HARRISBURG, Pa. (AP) - A county prosecutor on Tuesday accused the owner of multibillion-dollar pipelines carrying highly volatile natural gas liquids across Pennsylvania of illegally using uniformed state constables as a private security force in what he called a “buy-a-badge” scheme.
Chester County District Attorney Thomas Hogan’s office also charged a security manager for Texas-based Energy Transfer LP and four men associated with security subcontractors that helped recruit constables to patrol the Mariner East pipelines.
The charges include dealing in the proceeds of unlawful activities and bribery.
Energy Transfer, a multibillion-dollar firm that owns sprawling interests in oil and gas pipelines and storage and processing facilities, said in a statement that the charges do not have merit, although it acknowledged the constables were hired at its expense.
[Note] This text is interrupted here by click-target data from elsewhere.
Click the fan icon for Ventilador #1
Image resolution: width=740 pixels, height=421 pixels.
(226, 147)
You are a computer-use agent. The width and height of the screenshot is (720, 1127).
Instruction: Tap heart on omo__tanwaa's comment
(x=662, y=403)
Hogan initially charged two constables in August with official oppression and other offenses in his office’s year-old investigation into the heavily fined pipeline project that has drawn protests in Philadelphia’s heavily populated suburbs.
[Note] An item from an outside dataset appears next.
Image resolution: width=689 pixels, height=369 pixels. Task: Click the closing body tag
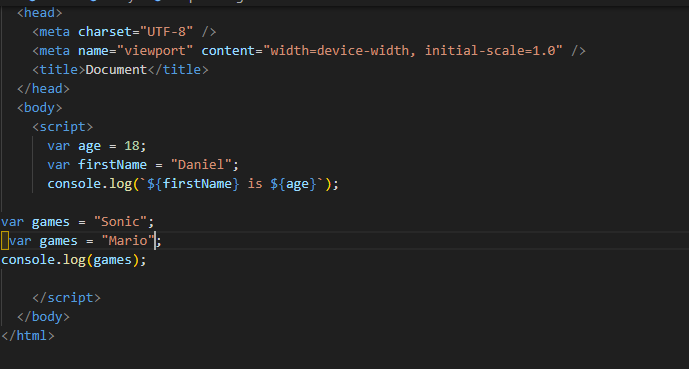(44, 316)
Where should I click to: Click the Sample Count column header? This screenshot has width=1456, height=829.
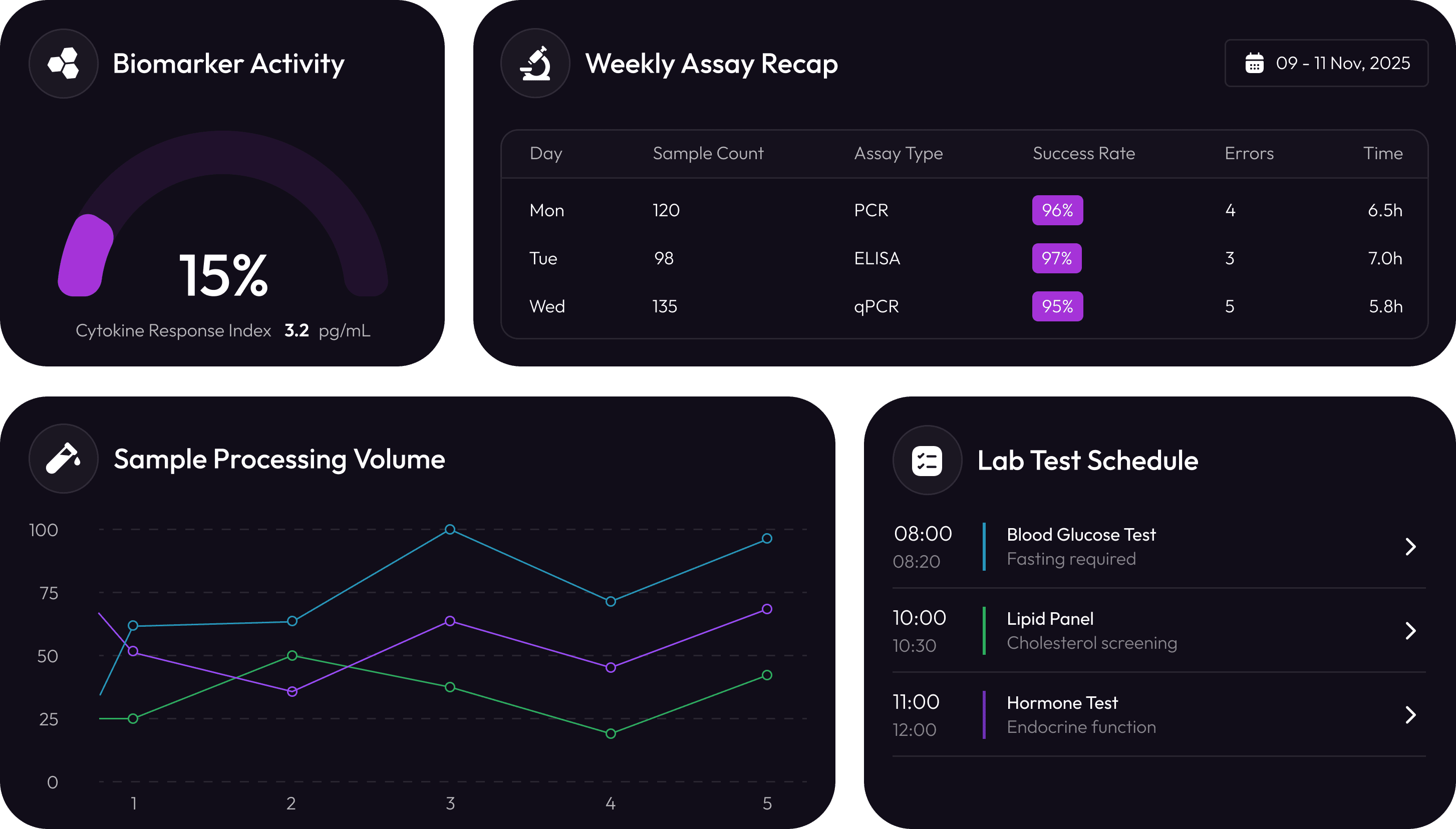click(x=708, y=153)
Hogan’s office said Tuesday that 19 constables received a total of $235,000 from 2017 through 2019 in a “buy-a-badge” scheme to misuse their authority.
Internal company documents show that paying law enforcement officers for using their authority is Energy Transfer’s company policy, and that contractors were used to hire and pay the constables to hide the scheme, Hogan’s office said.
“This is a pretty simple case,” Hogan said in a statement. “State Constables sold their badges and official authority. Energy Transfer bought those badges and authority, then used them as a weapon to intimidate citizens. And the defendants attempted to conceal their activity through a maze of companies and payments.”
Among the constables’ activities mentioned in court papers were providing security at construction sites, using body-worn cameras to record patrol checks and any incidents, and keeping people off an easement and identifying people in the area.
Energy Transfer could have simply hired a private security firm and paid the security guards directly, Hogan said.
Instead, the security manager, Frank Recknagel, and Energy Transfer “wanted the power of the badge to enforce their corporate will and engaged in illegal activity to make it happen, then hid the payments in a byzantine process to avoid detection of their role,” Hogan said.
Energy Transfer did not respond to specific questions about Hogan’s accusations. In its statement, it said it supports its employee, who it did not name. It also said that local law enforcement knew of the plan and that the community benefited from the security.
“The Pennsylvania constables in question were hired by an independent, Pennsylvania-based security firm to support the West Whiteland Police Department in its efforts to maintain peace within the community,” Energy Transfer said.
A lawyer for Recknagel declined to comment Tuesday.
Construction on the Mariner East pipelines has spurred more than $13 million in fines and several temporary shutdown orders by state agencies, primarily for polluting waterways and drinking water wells, and using construction methods not approved by state regulators.
Sinkholes along the pipelines’ route have opened on lawns in Chester County, and neighbors worry that a single leak would level the entire neighborhood.
It has drawn the attention of several law enforcement agencies, including a corruption investigation by the FBI into how Gov. Tom Wolf’s administration came to issue permits for the project in 2017.
Wolf’s administration, meanwhile, has had run-ins with Energy Transfer in which it accused the company of willfully violating state law.
Exploration firms drilling in the booming Marcellus Shale and Utica Shale fields ship natural gas liquids through the Mariner East pipelines to Marcus Hook refinery and export terminal near Philadelphia, helping the U.S. become the world’s leading ethane exporter.